The task -
Reproduce the data below in full and to the letter, images excepted.

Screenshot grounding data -
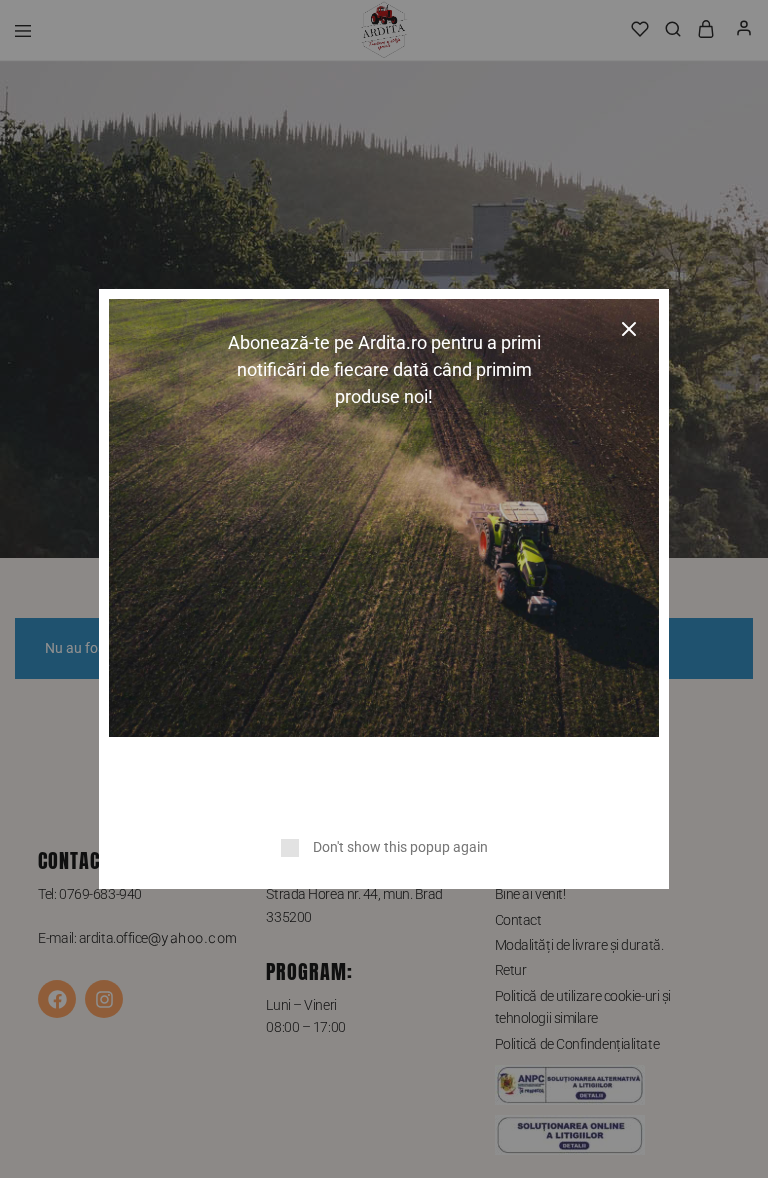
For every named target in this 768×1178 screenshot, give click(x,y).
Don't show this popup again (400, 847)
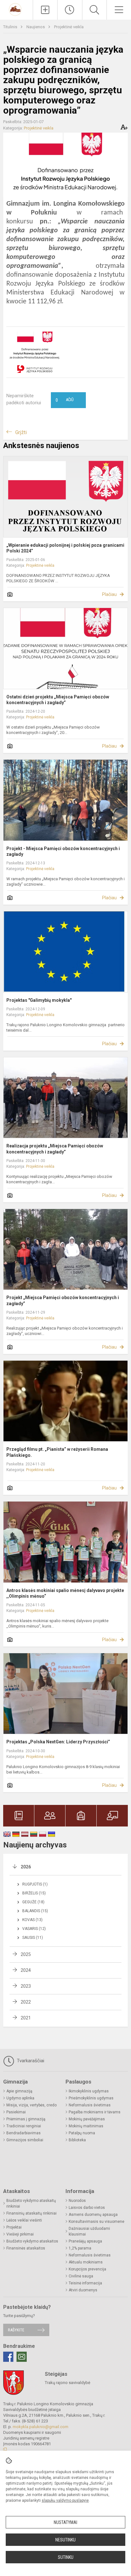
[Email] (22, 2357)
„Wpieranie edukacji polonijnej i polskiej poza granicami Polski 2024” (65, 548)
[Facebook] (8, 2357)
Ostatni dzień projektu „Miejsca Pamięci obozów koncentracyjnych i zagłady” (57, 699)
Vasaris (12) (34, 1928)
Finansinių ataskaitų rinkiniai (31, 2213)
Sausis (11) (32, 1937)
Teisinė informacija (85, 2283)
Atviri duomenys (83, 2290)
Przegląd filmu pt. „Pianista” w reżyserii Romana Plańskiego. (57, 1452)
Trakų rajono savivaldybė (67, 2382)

Response -
For every named target in this 768×1178 screenshot, give click(x,y).
Don't show this popup again (400, 847)
[Email] (22, 2357)
„Wpieranie edukacji polonijnej i polskiej poza granicami Polski 2024” (65, 548)
[Facebook] (8, 2357)
Ostatni dzień projektu „Miejsca Pamięci obozów koncentracyjnych i zagłady” (57, 699)
Vasaris (12) (34, 1928)
Finansinių ataskaitų rinkiniai (31, 2213)
Sausis (11) (32, 1937)
Teisinė informacija (85, 2283)
Atviri duomenys (83, 2290)
Przegląd filmu pt. „Pianista” w reżyserii Romana Plańskiego. (57, 1452)
Trakų rajono savivaldybė (67, 2382)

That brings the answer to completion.